Just outside E3's expo halls this year, completely open to the public, lay the Indiecade showcase, a window into what gaming at large could look like: more expressive, less exclusionary, cheaper, and lower-impact for the environment as well (if just by virtue of its smaller development teams and relaxed console focus). On display at the Indiecade showcase this year were games such as Christine Love's Analogue: A Hate Story, an interactive epistolary novel exploring a misogynistic, patriarchal future society, and EIS's Prom Week, an "emergent social interaction game" which omits preconceived notions of sexual normativity.
One of Indiecade's showcased "big games" was Pickpocket Junction. Remember when you played games in actual physical spaces?
This is just a tiny sampling of the kind of work Indiecade promotes each year through such showcases and its annual show, held each October just a short freeway drive away from E3's stomping ground. They are not the be-all, end-all of games, but they offer a terribly necessary counterpoint to the raucus din of gunfire and throat stabbings found inside E3's expo hall proper. When I spoke with coordinator Celia Pearce about the Indicade showcase, she told me foot traffic to the booth this year had been staggering, and indeed, it was hard to move around the showcase floor with so many visitors crowding around the games on display (Pearce noted they had more unique titles than most of that year's major publishers). Clearly, there is an interest in games which forge a different path.

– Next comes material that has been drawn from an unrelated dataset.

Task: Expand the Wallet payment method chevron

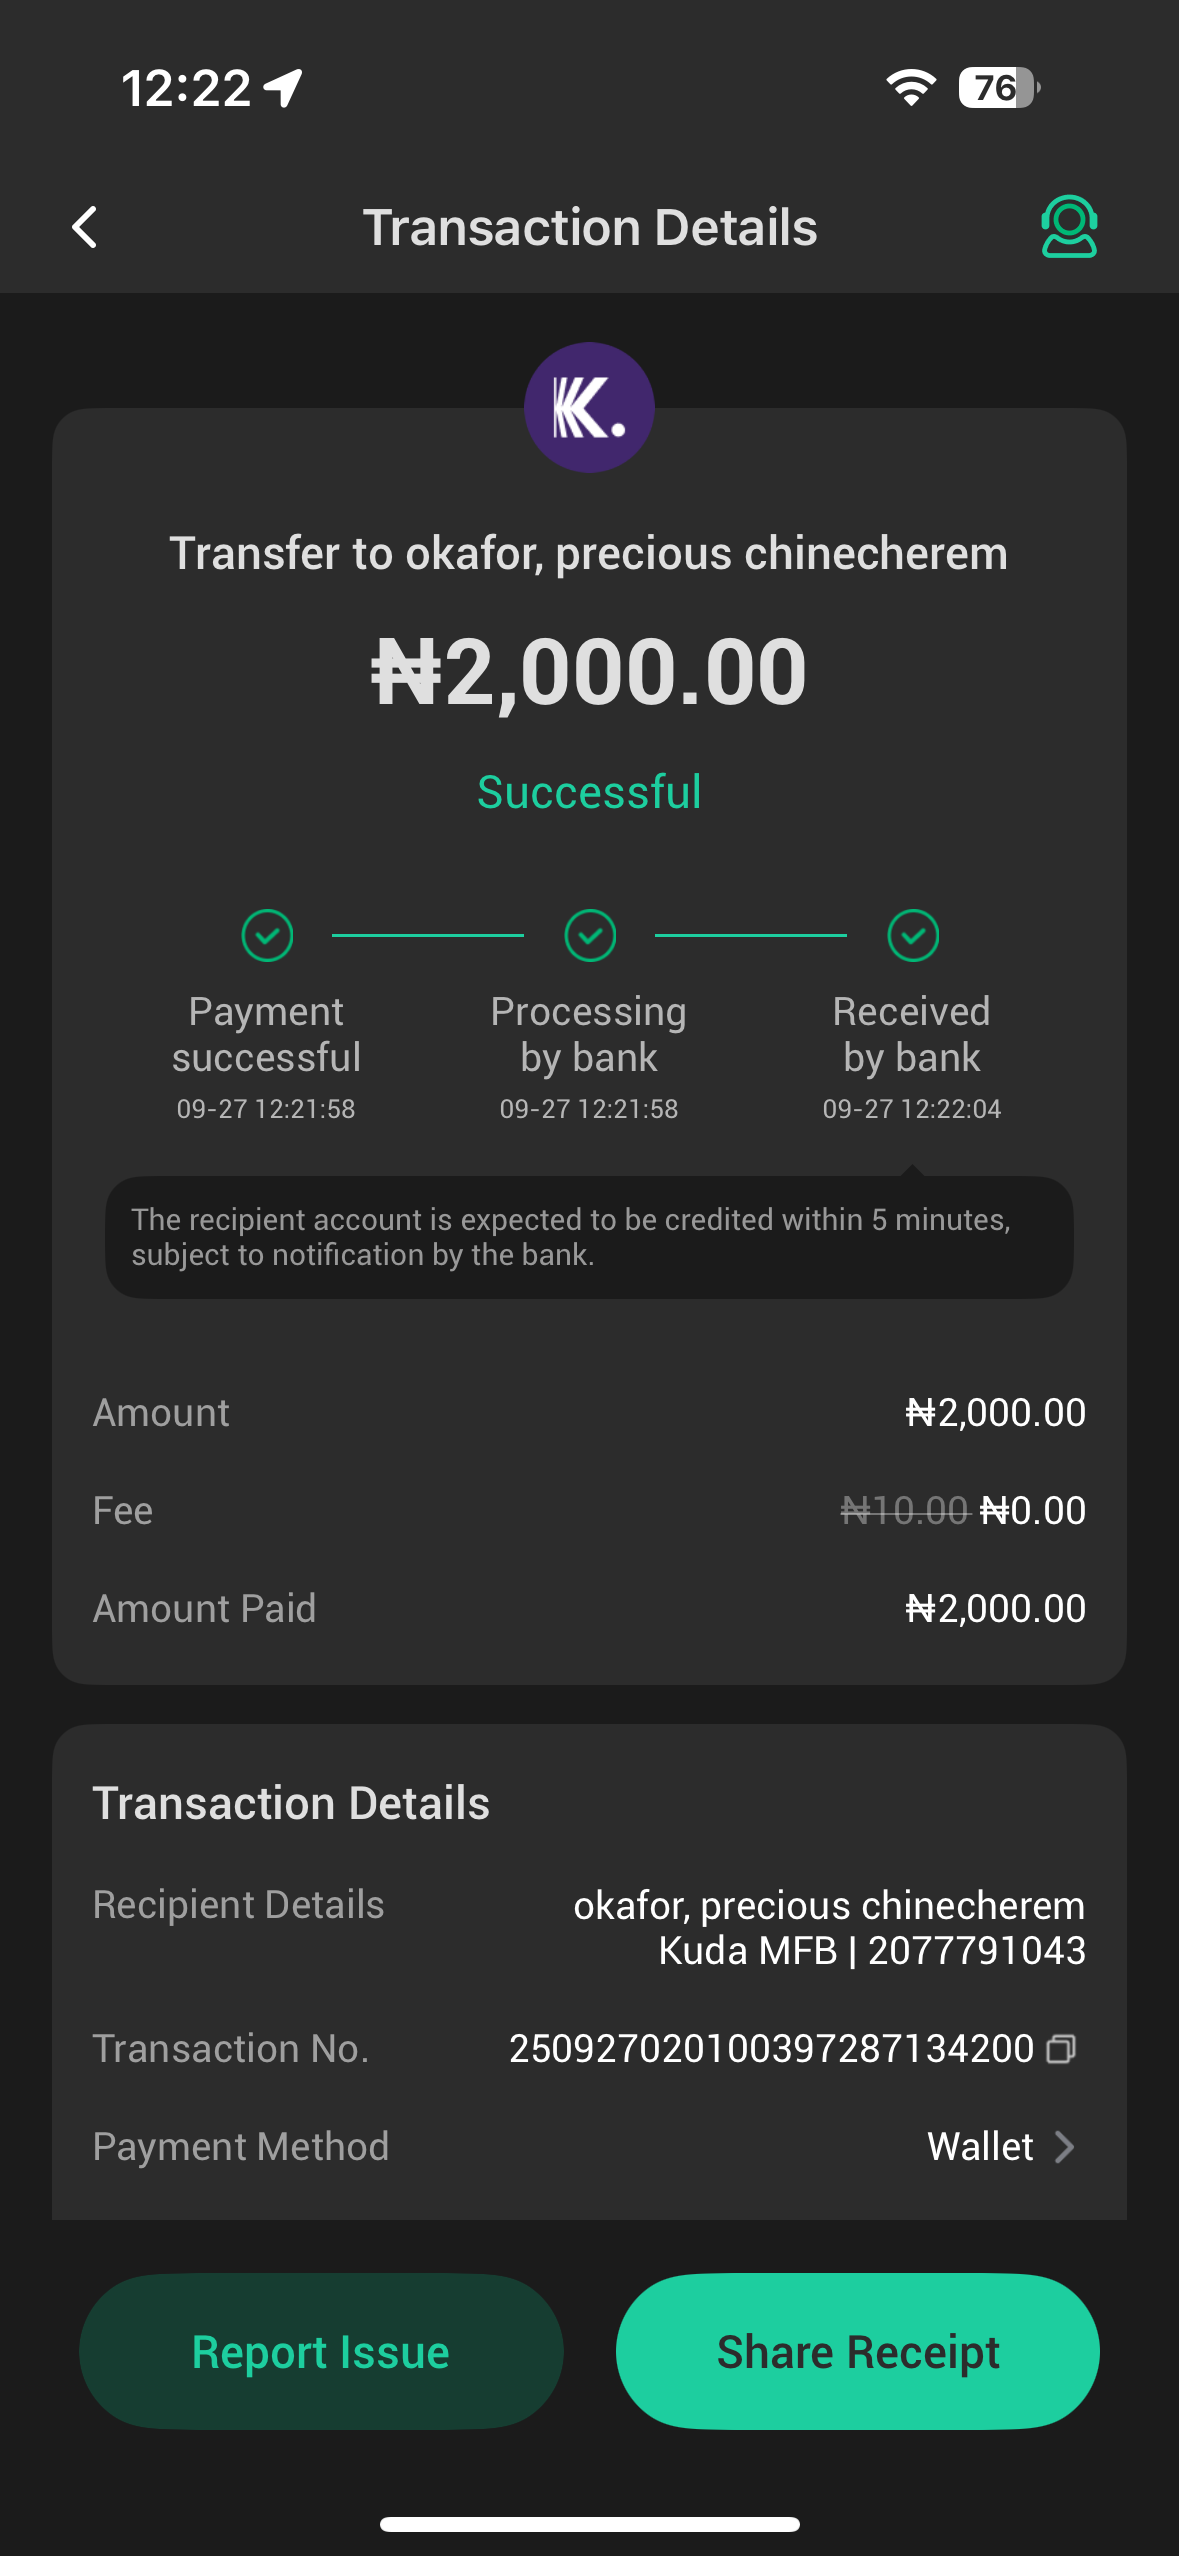Action: pos(1065,2146)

The more we support endeavors like Indiecade, and the less attention and unthinking devotion we pay to mainstream development through events like E3, the more we break apart the military-entertainment-industrial complex's stranglehold over gaming. The more we look at booth babes in bounce castles or the military's open and accepted presence at E3 and go "wait, isn't that weird?" instead of taking it as a matter of course that it should and shall always exist, the sooner we can change not just E3 but an entire culture of unchecked consumption and exploitation.
Each of these articles has been written with the awareness that change is often slow and frequently unwelcome by those enjoying the present state of affairs. But the fact that a privileged minority embrace the current situation does not legitimate it and the fact that change can be slow does not mean change is not worthwhile. The fact that the game industry is one of many industries which thrives on exploitation does not mean we should stop playing, or enjoying the things we play; after all, to quote Walter Benjamin: "There is no document of culture which is not at the same time a document of barbarism." What is important is that we remain aware of these problems and actively address them.
Nothing intrinsic to gaming is lost by making it more inclusive or by decoupling it from the apparati of oppression it currently resides within. War and a boy's club mentality might be in gaming's genes, but it doesn't have to stop there. In this respect, E3 is only a small part of the overall situation, but if we can change that, it means we'll have changed much more besides.